[Records contained in a dataset]
*****
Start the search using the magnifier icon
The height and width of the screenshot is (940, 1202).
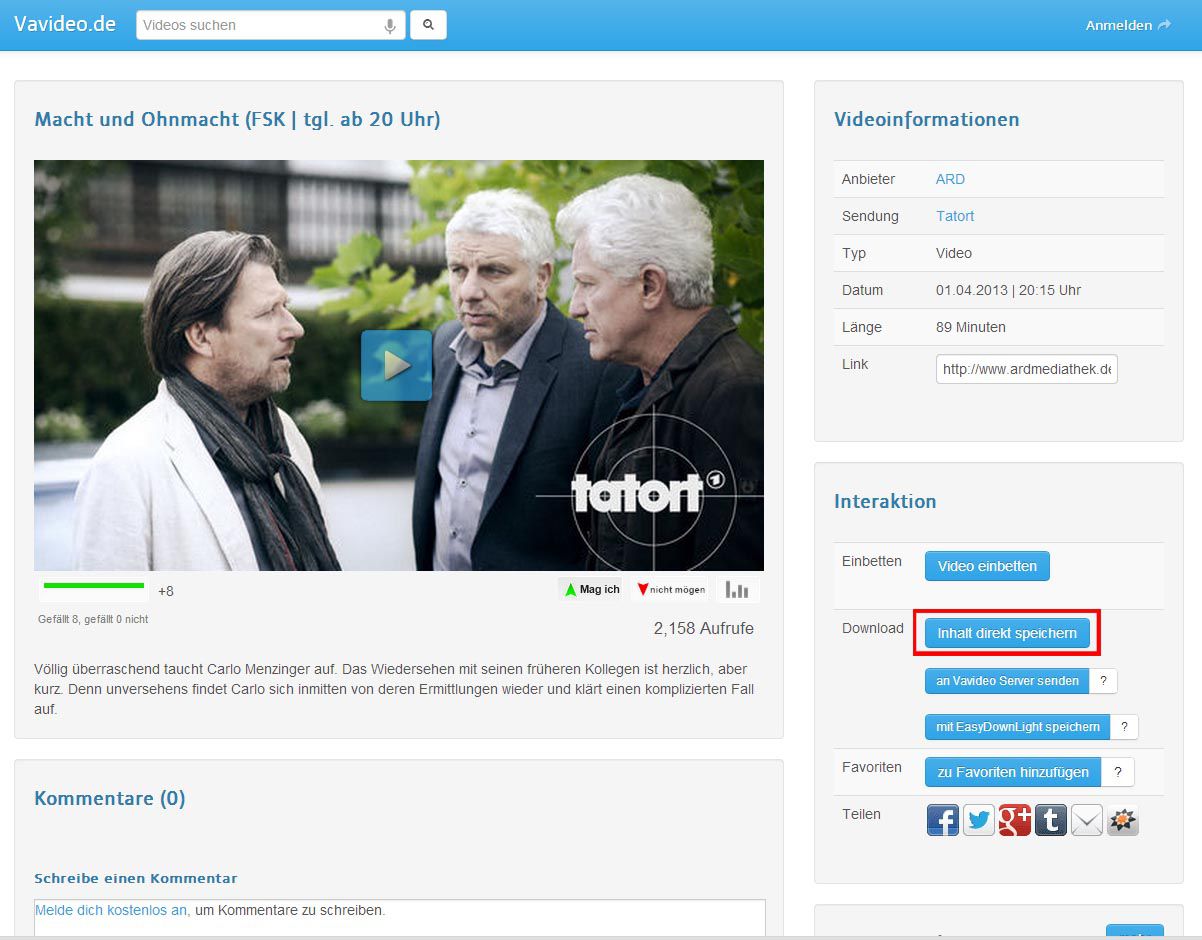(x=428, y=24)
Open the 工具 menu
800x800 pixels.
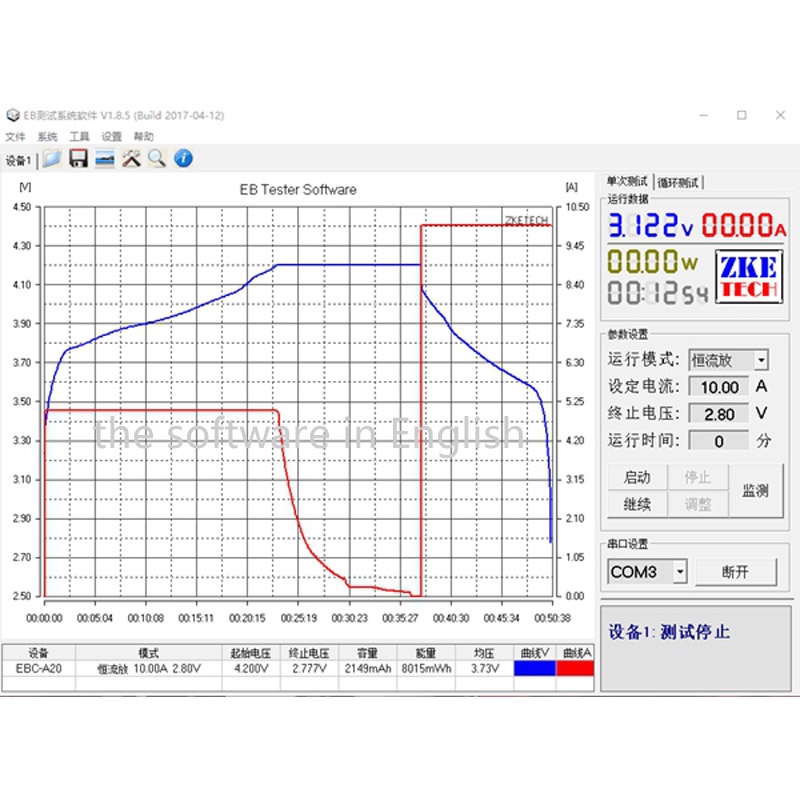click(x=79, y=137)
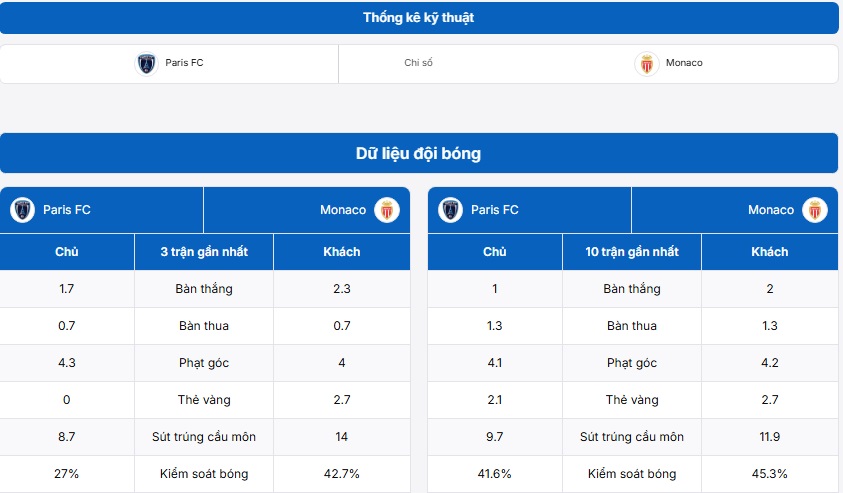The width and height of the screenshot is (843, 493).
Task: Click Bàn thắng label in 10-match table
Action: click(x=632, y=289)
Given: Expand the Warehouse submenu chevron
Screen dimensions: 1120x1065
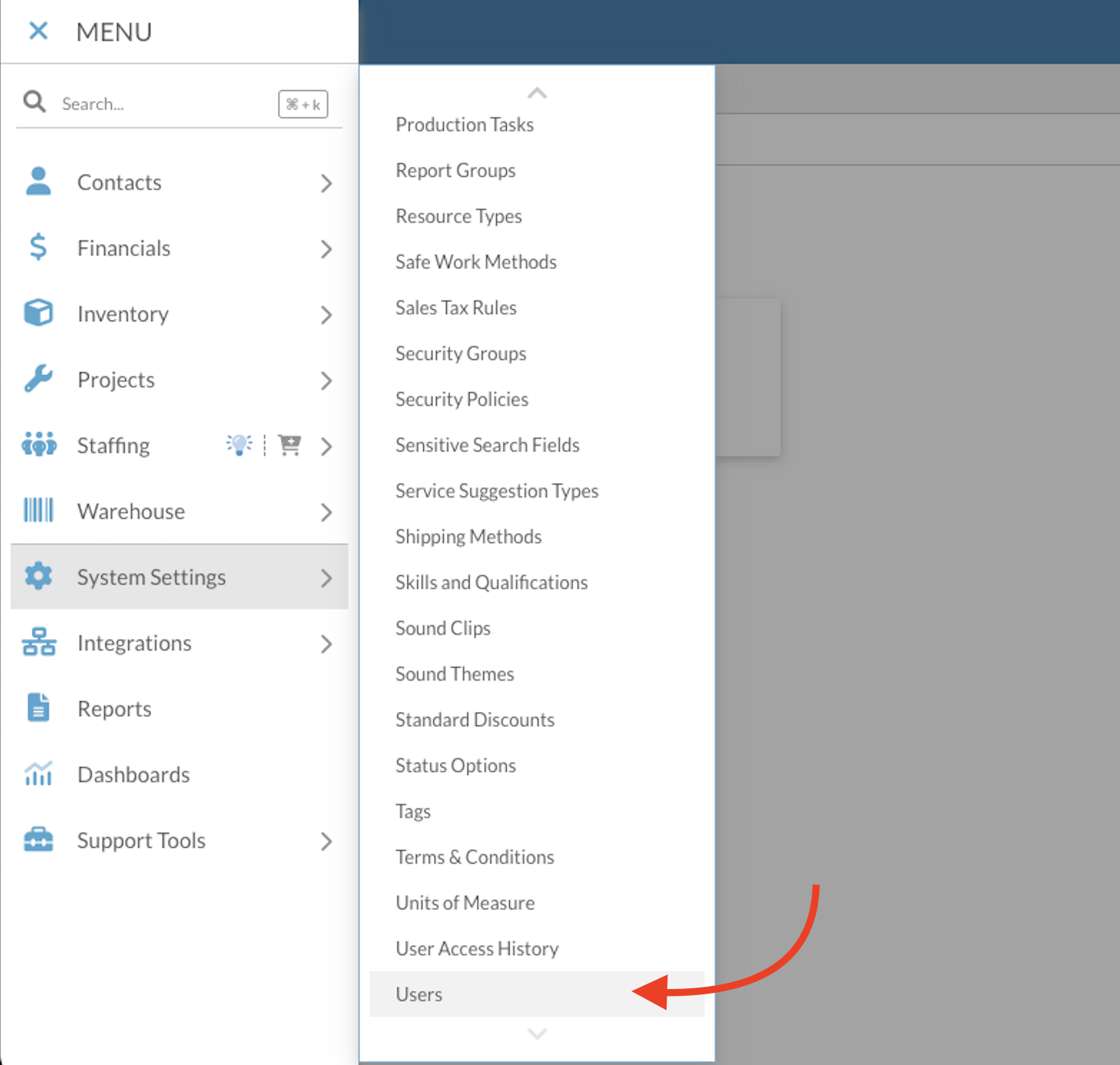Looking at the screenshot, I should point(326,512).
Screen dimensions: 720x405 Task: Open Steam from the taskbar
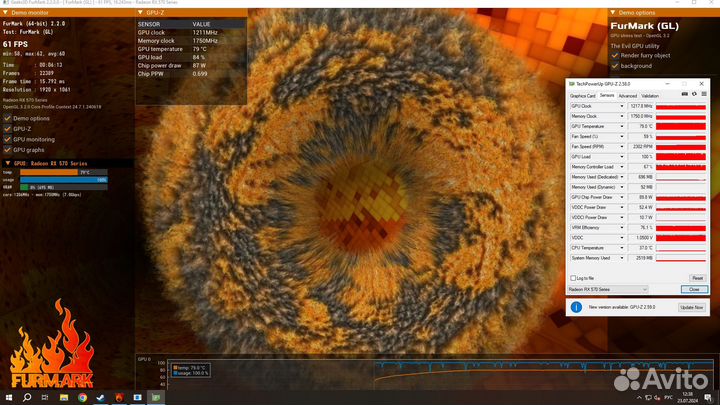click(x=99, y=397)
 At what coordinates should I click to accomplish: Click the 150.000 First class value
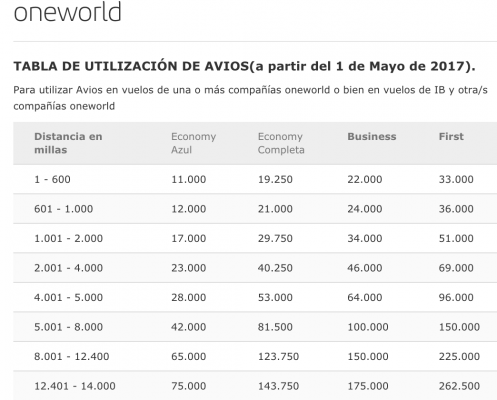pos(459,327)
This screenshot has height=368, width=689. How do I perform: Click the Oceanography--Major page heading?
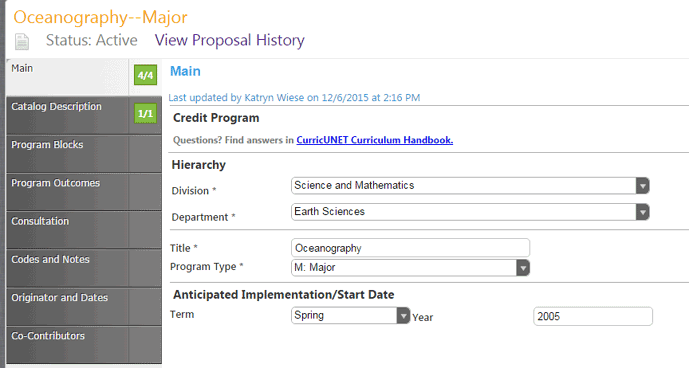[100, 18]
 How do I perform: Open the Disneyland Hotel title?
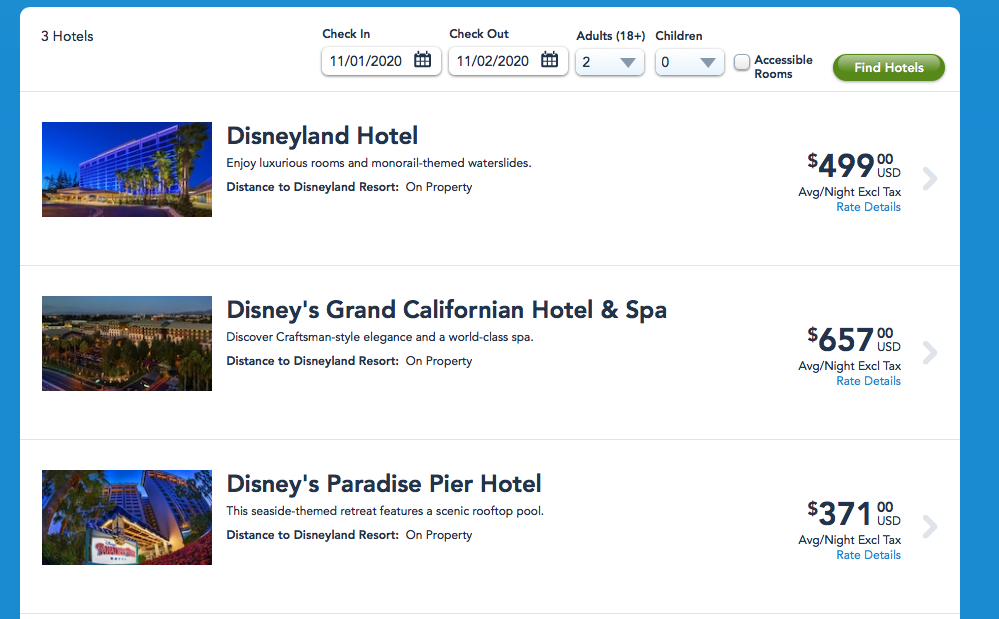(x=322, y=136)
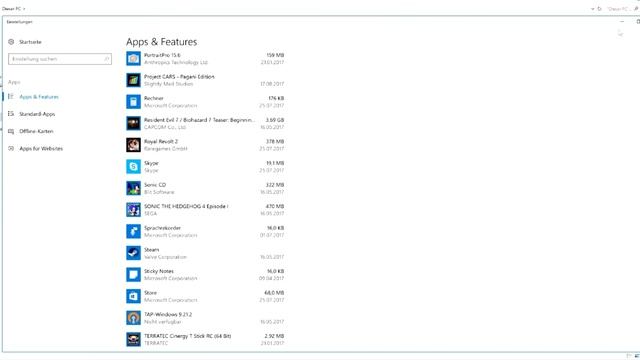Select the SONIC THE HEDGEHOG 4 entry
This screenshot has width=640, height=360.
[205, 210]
*****
Aim of the exercise → Give an exact copy of the line containing "Screen dimensions: 720x405" and every line after it through the end of the entries. Pictures are to be dropped.

Your response →
Screen dimensions: 720x405 Task: Open Steam from the taskbar
click(x=99, y=397)
 At what coordinates should I click to accomplish: Click the 150.000 First class value
pos(459,327)
This screenshot has height=368, width=689. How do I perform: Click the Oceanography--Major page heading?
[100, 18]
 How do I perform: Open the Disneyland Hotel title?
(x=322, y=136)
Select the SONIC THE HEDGEHOG 4 entry
This screenshot has width=640, height=360.
[205, 210]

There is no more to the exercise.